Stored records

Begin

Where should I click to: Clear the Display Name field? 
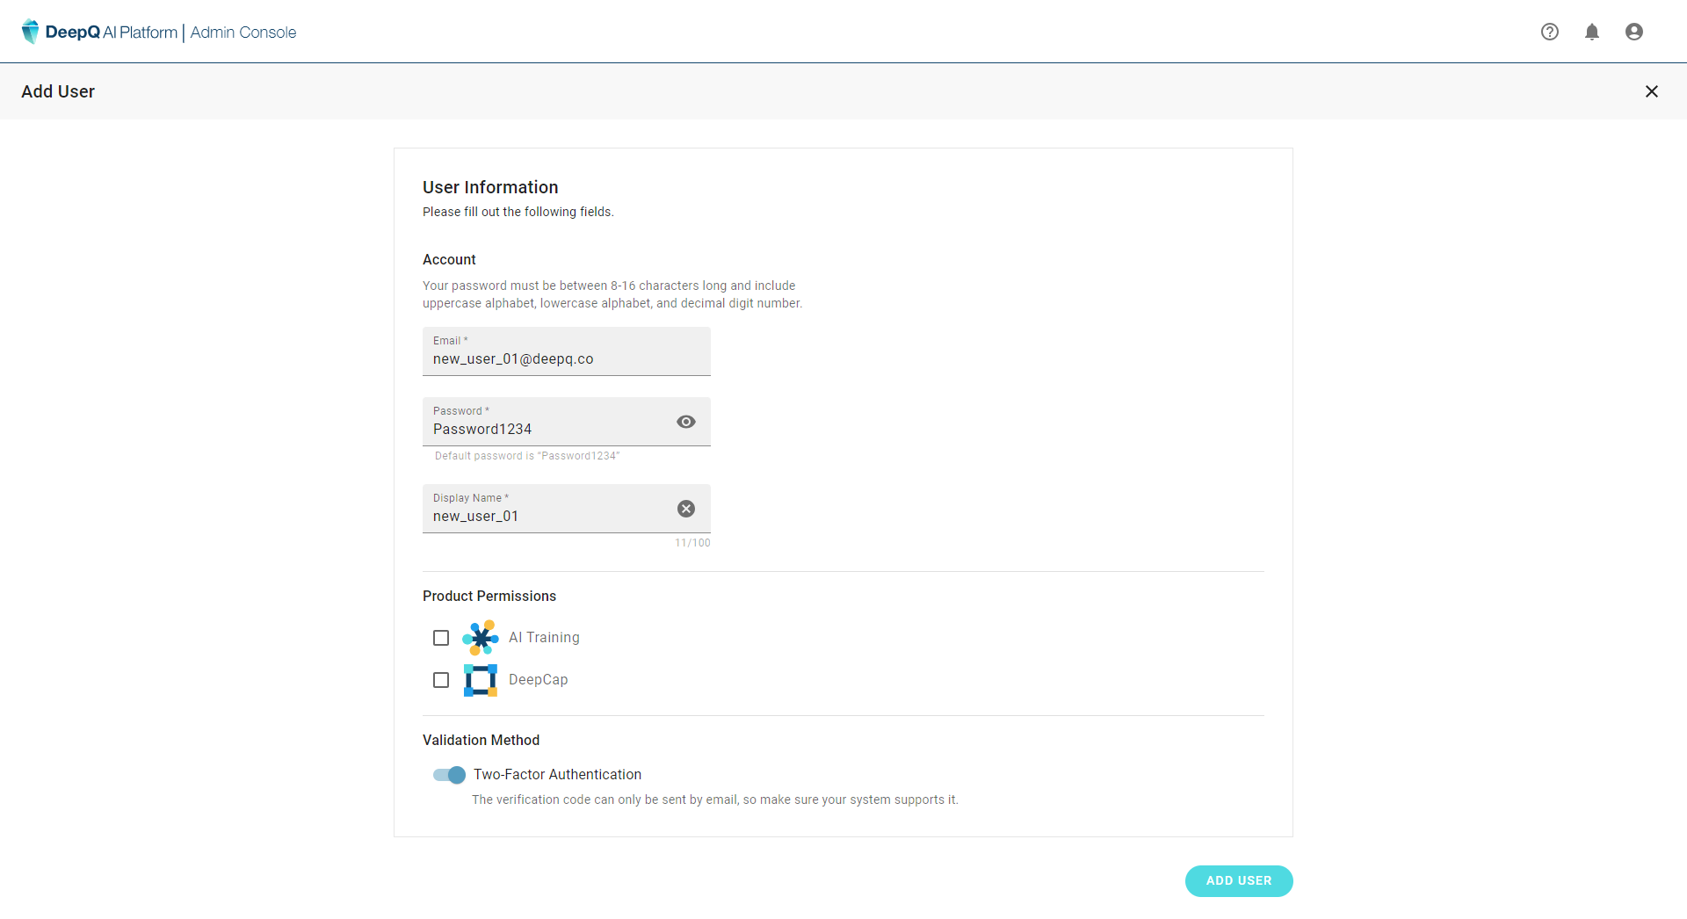click(x=686, y=509)
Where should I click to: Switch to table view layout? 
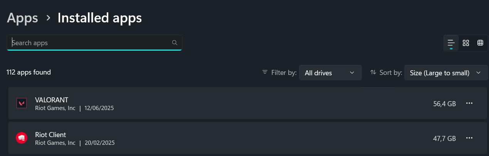480,43
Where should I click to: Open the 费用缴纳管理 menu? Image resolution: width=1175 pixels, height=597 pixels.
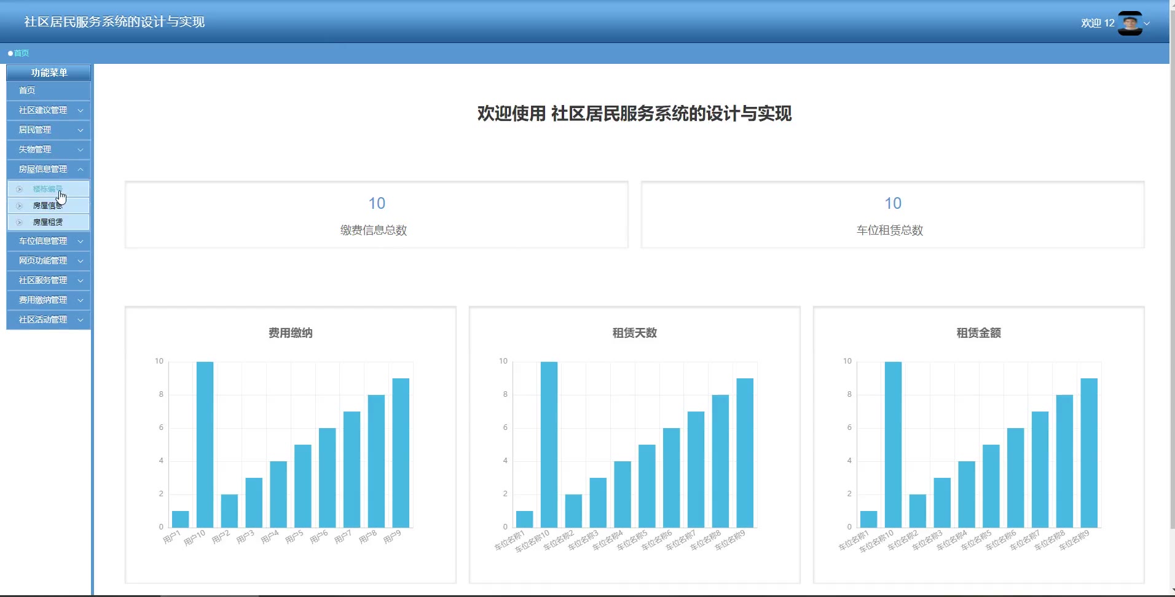(x=43, y=300)
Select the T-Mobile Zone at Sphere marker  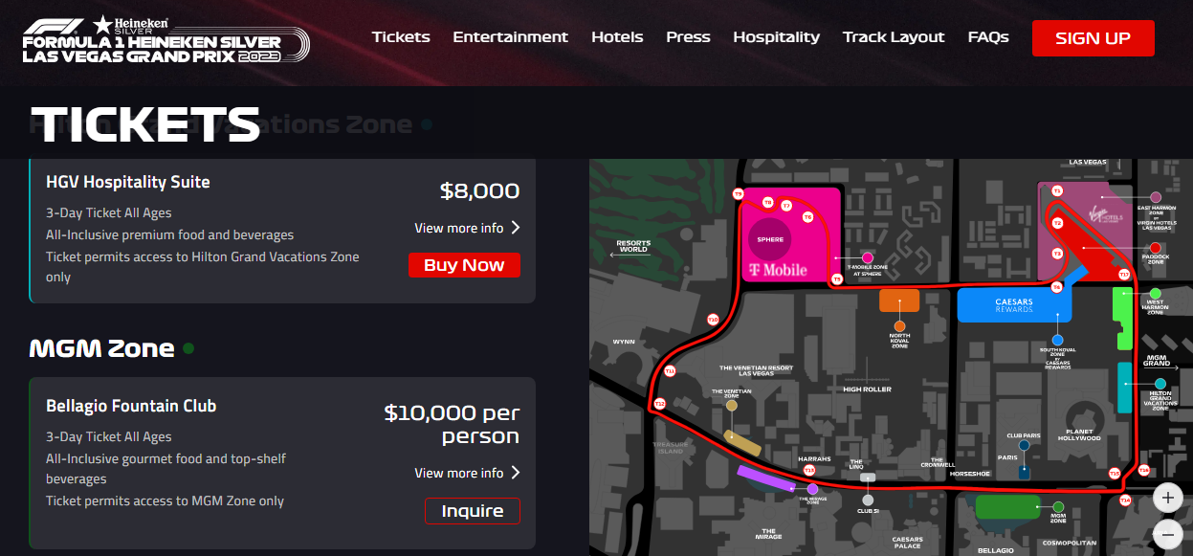pyautogui.click(x=868, y=257)
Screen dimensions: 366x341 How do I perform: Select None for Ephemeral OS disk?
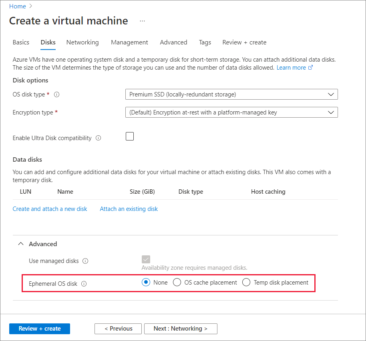point(146,282)
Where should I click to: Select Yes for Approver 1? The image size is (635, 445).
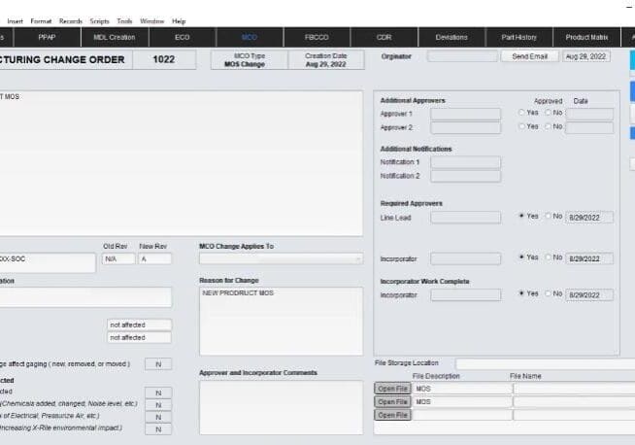coord(521,113)
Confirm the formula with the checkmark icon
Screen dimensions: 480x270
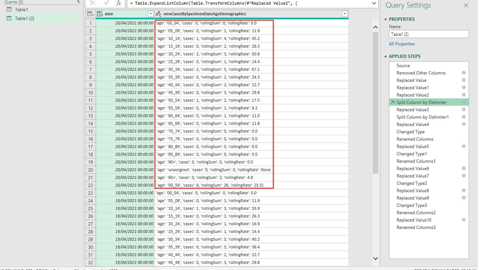[106, 3]
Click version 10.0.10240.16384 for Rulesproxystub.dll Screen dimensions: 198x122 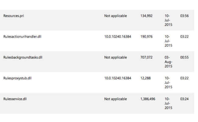(x=118, y=78)
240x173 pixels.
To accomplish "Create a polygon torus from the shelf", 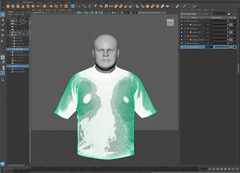I will (x=28, y=6).
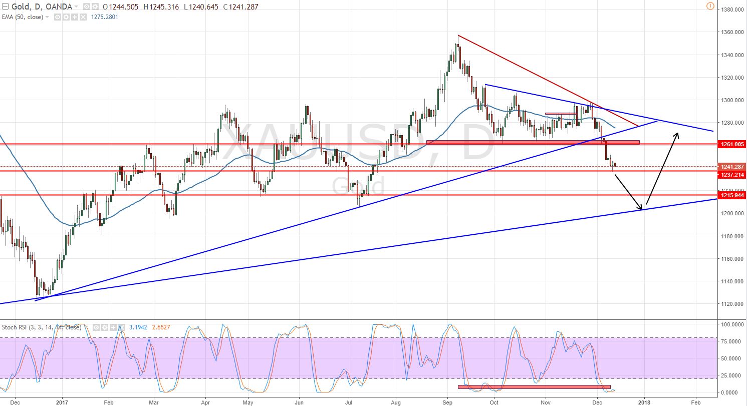Click the eye icon on the EMA indicator
Screen dimensions: 747x406
click(x=57, y=17)
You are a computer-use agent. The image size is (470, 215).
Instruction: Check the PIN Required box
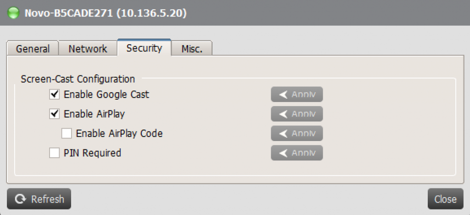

End

> _GOAL_
Copy the lines of the Stored records from the one containing "You are a computer-use" through the end, swapping "PIN Required" for "Passcode Required" and changing nothing else. Leave the pictures out of your copy.

> _TASK ANSWER_
You are a computer-use agent. The image size is (470, 215).
Instruction: Check the Passcode Required box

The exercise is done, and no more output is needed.